I'm glad you are still trying and doing great work KL7AJ!

<begin off topic rant>
Used to do that. Then the dumbing down of America took over and get rules changed to "tests and quizzes cannot ask a question not answered during class". To the point of "The Exact Question". Such as applying 6th Grade History rules with electronics. e.g. "What year was the Declaration of Indepence Signed?". Yes, this was a college level group.

Schools today only want to create students who will obey and repeat, making them think is almost a Criminal Act.

I gave up fighting the system.

</end off topic rant>
 

peajay

Joined Dec 10, 2005
67
Well, the attached photos are the best I could do. I hope I haven't completely failed. Surely being able to build such a circuit counts for something, even if I can't design one off the top of my head.

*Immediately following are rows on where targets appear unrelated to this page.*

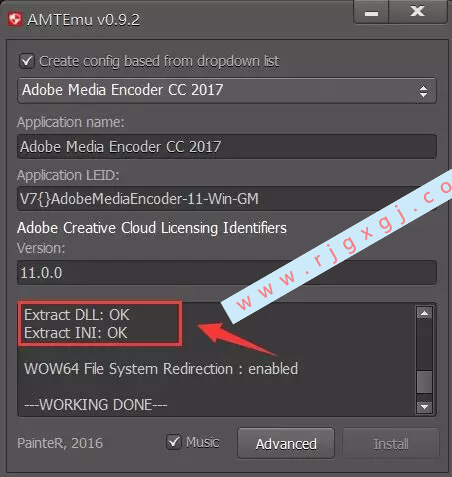The height and width of the screenshot is (477, 452).
Task: Click the AMTEmu shield icon in title bar
Action: click(15, 19)
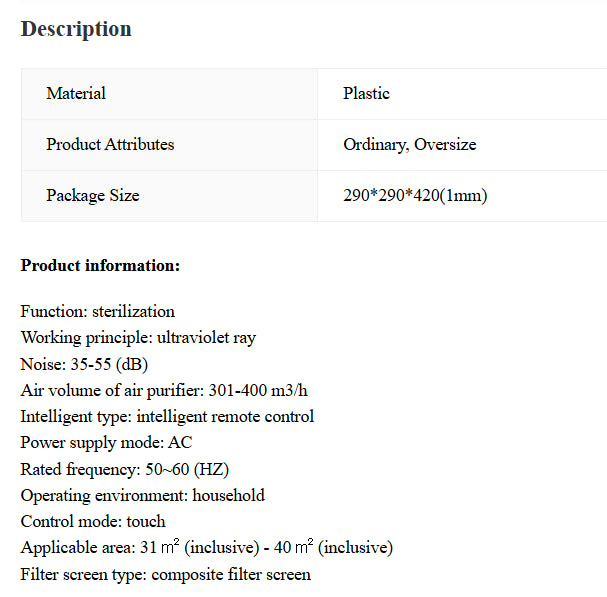Click the Description heading
The width and height of the screenshot is (607, 597).
coord(76,29)
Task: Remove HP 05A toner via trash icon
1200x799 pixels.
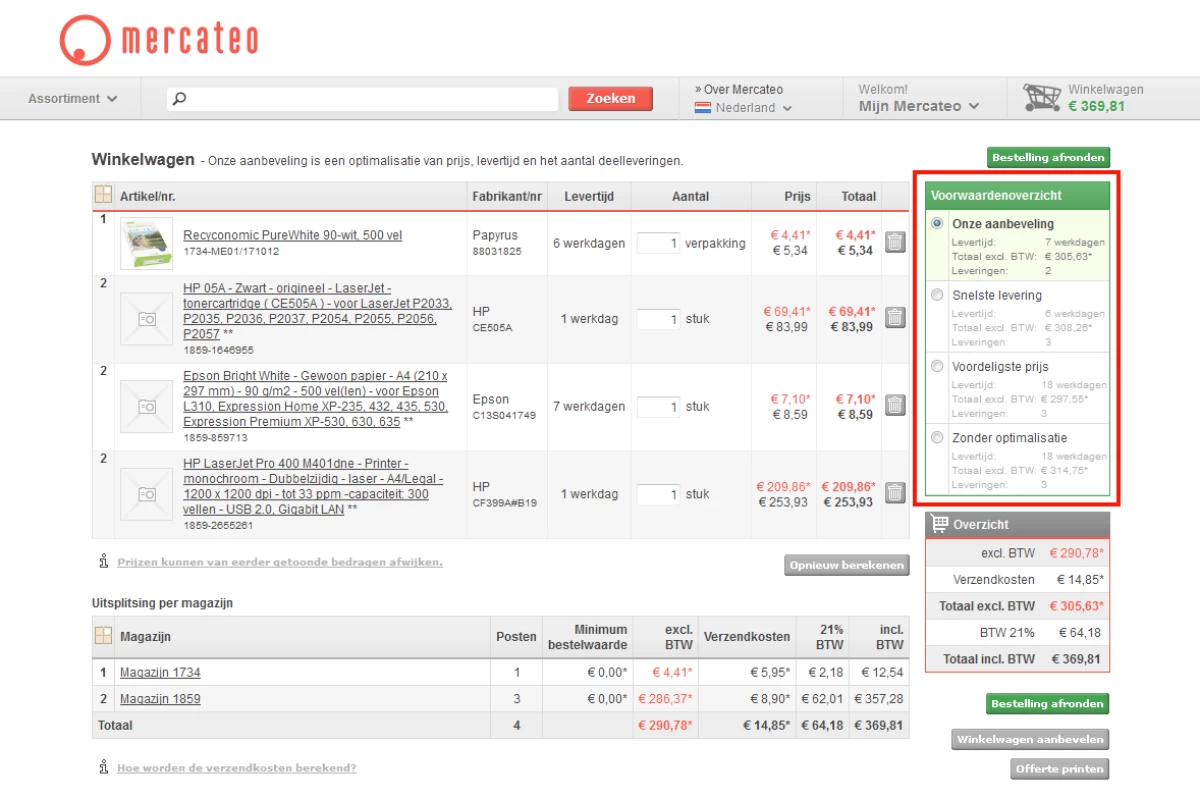Action: click(895, 318)
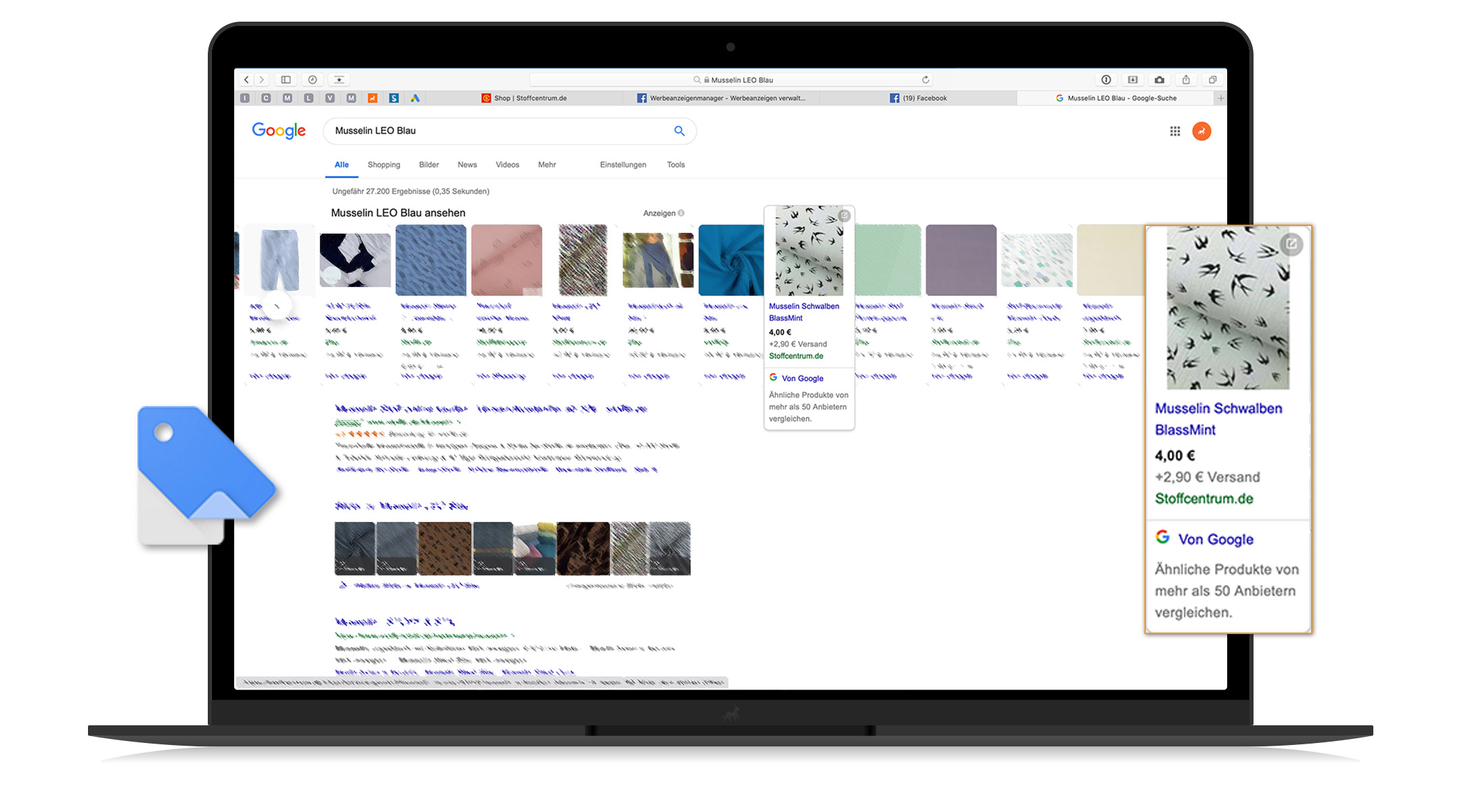1462x812 pixels.
Task: Click the blue search magnifier icon
Action: click(679, 131)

In the original image, at the beginning of each 1 ms period, the amplitude of each successive cycle of the 25 kHz signal is about half of the amplitude of the previous cycle, but by the end of the 1 ms period, each successive cycle is nearly the same amplitude as the previous. I haven't a clue how to make both happen at the same time, so in each of the two photos, I tried to meet one of those requirements at the expense of the other.

It also appears my 25 kHz is way off, but I'm not taking any more photos. I'm sure you can trust that I know how to swap capacitors.